The work Alfabeto, 1973, by Claudio Parmiggiani (1943) is made up of 22 photographs (taken by Luigi Ghirri in collaboration with Tiziano Ortolani; each cm 50 x 50) that evoke the idea of a ‘museum within the museum’: a synthesis of the nature, culture, science, magic, alchemy and transformation underpinning The Shit Museum project. As Daniela Palazzoli writes, citing the words of the artist: “21 boards plus 1, ‘the fool’, like in tarot cards, a sort of grotesque cosmology of mnemonic references, a natural history which instead has become unnatural and most of all turned on its head. 21 images taken from the collection of natural history of Lazzaro Spallanzani […] finally, a white board with evanescent lettering – ‘alfabeto’ – offers the definition of the work. Alphabet meant as the result of the words – of collective intentions, of political ideologies – a museum moved or transferred into another museum.

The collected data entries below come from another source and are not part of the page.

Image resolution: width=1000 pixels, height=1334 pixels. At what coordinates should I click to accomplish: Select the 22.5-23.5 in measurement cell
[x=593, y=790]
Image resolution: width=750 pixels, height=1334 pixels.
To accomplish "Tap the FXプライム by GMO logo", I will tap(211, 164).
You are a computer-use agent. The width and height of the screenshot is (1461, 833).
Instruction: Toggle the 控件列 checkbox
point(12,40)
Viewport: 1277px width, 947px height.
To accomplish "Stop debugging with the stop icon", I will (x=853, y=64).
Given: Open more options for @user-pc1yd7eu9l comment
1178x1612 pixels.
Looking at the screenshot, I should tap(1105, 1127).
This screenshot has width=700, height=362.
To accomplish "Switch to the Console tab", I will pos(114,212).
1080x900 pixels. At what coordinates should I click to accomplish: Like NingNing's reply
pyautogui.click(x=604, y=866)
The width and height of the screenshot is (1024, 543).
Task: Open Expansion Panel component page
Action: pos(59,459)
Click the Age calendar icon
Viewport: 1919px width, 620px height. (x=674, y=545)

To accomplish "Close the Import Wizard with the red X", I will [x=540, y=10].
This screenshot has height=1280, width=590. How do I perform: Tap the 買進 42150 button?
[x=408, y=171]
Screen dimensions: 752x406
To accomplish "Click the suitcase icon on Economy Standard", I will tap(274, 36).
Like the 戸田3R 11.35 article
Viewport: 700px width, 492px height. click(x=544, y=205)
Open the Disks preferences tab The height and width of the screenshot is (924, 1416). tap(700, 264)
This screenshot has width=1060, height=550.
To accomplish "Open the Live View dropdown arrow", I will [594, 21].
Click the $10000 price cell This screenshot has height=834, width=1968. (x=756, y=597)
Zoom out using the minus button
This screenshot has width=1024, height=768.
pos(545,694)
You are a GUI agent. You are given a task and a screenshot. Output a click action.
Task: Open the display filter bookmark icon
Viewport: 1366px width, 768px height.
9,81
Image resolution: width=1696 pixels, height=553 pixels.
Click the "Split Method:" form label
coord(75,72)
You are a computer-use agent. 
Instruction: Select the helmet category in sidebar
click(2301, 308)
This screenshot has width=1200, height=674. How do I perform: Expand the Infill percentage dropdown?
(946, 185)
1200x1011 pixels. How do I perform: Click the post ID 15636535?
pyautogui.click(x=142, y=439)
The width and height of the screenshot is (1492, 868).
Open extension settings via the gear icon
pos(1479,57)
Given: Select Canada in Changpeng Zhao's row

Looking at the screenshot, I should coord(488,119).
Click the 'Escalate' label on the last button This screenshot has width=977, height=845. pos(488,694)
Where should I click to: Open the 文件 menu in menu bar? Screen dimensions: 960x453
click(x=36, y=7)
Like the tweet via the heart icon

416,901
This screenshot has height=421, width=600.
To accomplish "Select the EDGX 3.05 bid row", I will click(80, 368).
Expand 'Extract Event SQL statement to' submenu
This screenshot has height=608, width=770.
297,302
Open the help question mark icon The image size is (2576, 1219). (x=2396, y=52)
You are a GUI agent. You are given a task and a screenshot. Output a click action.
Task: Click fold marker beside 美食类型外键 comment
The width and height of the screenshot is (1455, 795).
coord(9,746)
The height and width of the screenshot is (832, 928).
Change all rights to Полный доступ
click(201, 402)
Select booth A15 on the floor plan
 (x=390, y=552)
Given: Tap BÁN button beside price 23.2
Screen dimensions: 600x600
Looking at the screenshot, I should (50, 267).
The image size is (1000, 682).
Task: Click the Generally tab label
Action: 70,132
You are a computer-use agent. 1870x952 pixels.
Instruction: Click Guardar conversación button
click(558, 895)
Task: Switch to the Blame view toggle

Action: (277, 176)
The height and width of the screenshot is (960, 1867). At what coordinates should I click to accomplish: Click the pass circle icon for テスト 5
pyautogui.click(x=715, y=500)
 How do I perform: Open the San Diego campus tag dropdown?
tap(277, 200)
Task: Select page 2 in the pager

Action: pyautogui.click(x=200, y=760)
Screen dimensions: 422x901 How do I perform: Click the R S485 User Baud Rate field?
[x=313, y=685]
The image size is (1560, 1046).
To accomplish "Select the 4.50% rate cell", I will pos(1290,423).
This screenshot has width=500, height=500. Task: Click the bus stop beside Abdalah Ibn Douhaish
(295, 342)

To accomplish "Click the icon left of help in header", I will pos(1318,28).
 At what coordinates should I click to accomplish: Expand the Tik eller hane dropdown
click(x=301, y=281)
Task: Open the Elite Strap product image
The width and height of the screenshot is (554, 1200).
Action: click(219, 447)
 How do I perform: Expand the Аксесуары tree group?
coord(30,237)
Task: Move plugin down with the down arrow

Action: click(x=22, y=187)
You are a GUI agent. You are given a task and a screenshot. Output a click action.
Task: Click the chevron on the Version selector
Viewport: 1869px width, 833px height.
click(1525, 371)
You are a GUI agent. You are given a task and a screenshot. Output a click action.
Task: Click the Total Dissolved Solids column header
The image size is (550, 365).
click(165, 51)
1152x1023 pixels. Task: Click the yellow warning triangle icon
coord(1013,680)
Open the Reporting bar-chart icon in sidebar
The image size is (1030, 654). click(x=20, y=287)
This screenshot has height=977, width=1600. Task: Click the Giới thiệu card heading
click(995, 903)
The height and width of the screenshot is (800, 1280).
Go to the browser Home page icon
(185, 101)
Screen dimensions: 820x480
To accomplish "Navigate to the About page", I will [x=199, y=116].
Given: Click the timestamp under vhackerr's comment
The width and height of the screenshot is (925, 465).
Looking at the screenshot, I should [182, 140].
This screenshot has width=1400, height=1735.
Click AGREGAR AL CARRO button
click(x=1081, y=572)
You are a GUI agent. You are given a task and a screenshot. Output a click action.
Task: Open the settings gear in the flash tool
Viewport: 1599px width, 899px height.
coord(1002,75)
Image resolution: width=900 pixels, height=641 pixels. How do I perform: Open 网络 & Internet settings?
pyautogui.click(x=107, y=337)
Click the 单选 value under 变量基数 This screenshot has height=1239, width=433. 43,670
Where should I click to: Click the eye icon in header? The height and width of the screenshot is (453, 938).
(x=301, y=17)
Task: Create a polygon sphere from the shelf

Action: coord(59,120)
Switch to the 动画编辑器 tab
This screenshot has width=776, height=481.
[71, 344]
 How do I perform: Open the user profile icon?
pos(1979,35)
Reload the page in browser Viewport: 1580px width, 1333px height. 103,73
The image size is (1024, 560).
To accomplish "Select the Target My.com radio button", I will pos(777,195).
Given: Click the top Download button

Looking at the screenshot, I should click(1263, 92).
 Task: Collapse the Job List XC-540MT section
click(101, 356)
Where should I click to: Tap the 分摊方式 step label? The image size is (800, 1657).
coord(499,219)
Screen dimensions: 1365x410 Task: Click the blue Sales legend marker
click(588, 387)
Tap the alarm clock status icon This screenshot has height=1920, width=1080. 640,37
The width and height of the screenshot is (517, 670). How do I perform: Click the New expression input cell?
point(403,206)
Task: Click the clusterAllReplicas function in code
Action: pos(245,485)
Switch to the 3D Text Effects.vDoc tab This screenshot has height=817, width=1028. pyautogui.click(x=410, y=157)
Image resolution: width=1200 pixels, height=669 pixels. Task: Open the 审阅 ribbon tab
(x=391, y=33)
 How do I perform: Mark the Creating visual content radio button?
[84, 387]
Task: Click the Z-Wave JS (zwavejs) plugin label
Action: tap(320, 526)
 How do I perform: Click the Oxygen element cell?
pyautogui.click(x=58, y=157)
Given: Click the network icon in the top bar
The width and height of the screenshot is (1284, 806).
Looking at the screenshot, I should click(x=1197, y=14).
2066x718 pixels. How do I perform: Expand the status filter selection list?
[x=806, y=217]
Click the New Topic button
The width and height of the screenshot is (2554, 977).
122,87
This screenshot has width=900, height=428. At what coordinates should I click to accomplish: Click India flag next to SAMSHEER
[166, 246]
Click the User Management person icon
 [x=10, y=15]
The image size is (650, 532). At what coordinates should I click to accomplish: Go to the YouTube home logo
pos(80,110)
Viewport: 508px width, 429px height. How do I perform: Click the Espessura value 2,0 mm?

What’s more, the boards correspond to the symbolism of the tarot cards.”[1].Once again it’s the artist who suggests the ‘instructions for use’ of this fascinating work, quoting Nietzsche: “‘The easiest and also the most difficult thing is to see with one’s own eyes what is right in front of one’s nose.’ I used these words for I am convinced that the sentence defines in an elementary yet exemplary fashion the ancient and essential relationship between the image and the observer. And so the only reference is to the eye and to memory, the eye and memory in order to see oneself clearly even beyond oneself. […] Hence the images: ALFABETO for the eyes.”[2]

Gaspare Luigi Marcone (October 2017)


[1] Cf. Claudio Parmiggiani, Alfabeto, text by N. Balestrini, preface by D. Palazzoli, L’Uomo e l’Arte, Milan, 1974.

[2] Cf. Claudio Parmiggiani, Alfabeto, Museo di Storia Naturale Lazzaro Spallanzani, texts by N. Balestrini, C. Parmiggiani, Reggio Emilia, 1975, p. 15.